The Second Jewish–Roman War (132-135 CE), the Bar Kochba Revolt, facilitated the presence of Greco-Roman Gentile Christians in Roman Palestine both in regard to residence and pilgrimage. This fortuity, holds Franciscan archaeologist Bellarmino Bagatti, precipitated Gentile Christian contact with indigenous Judeo-Christians leading to conflict and motive to begin a religious war. According to Bagatti: “In fact some gentile Christians could not bear that their coreligionists should perpetuate, more than a century after the death of Christ, those Jewish rites which they, on reading St. Paul, believed had been juridically abolished. The Christians of Jewish stock, on the contrary, thought that it was wrong to abandon those rites, which neither Jesus nor the apostles, Paul excepted, had abrogated” (Bagatti 1971a:78). The defeat of Bar-Kokhba marked the conclusion of apostolic times and beginning of the Period of the Great Separation (CE 135-325) in Christendom.

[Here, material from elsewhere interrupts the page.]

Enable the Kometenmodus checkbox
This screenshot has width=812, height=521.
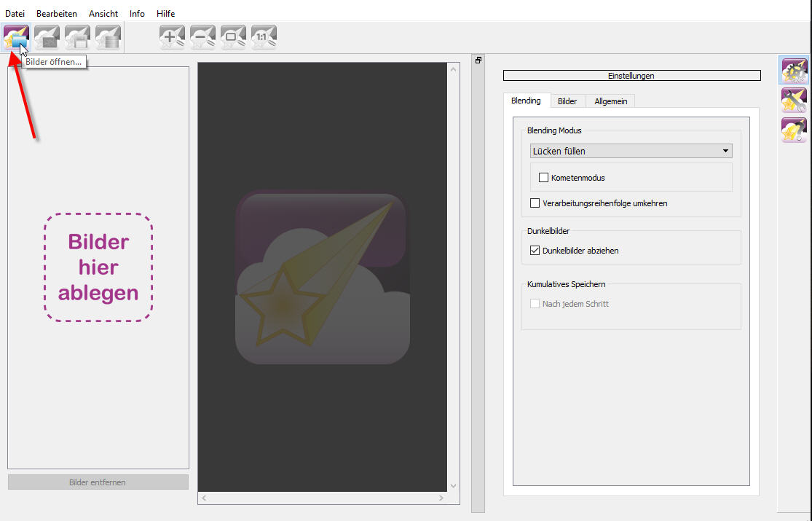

Roman Emperor Hadrian decreed the city and territory of Colonia Aelia Capitolina, that is, Jerusalem, off-limits to all Jews:
From that time on, the entire race has been forbidden to set foot anywhere in the neighborhood of Jerusalem, under the terms and ordinances of a law of Hadrian which ensured that not even from a distance might Jews have a view of their ancestral soil”
This prevented Jews from resettling and building synagogues there. Michael Avi-Yonah reconstructed the decree as:
It is forbidden for all circumcised persons to enter or stay within the territory of Aelia Capitolina; any person contravening this prohibition shall be put to death.
While the sanctity of human life was a historic component in Jewish teaching the Judeo-Christian Church of God went further by rejecting any resort to violence against human beings. This required the rejection of the use of war and violence by its members. Throughout the Apostolic Age Judeo- Christians were pacifists. They took no part in war (see Bagatti 1971a:7; González 1984:53) which led to difficulty in the 66-73 CE and 132-135 CE Jewish attempts to free themselves from Roman rule.
By refusing to take part in the revolt Judeo-Christians appeared as traitors to traditional Jews but as loyalists by the Romans. The latter apparently rewarded Judeo-Christians with continuing access to Aelia Capitolina following the Bar Kochba Revolt but denied Jews access to the city under the pain of death.
This is explained by the fact that with the war a distinction was made between the Jews and the Judaeo-Christians, and that the decree of expulsion, promulgated by Hadrian, concerned only the Jews.
Bagatti 1971a:10
So concluded the first 100 years of biblical Christianity.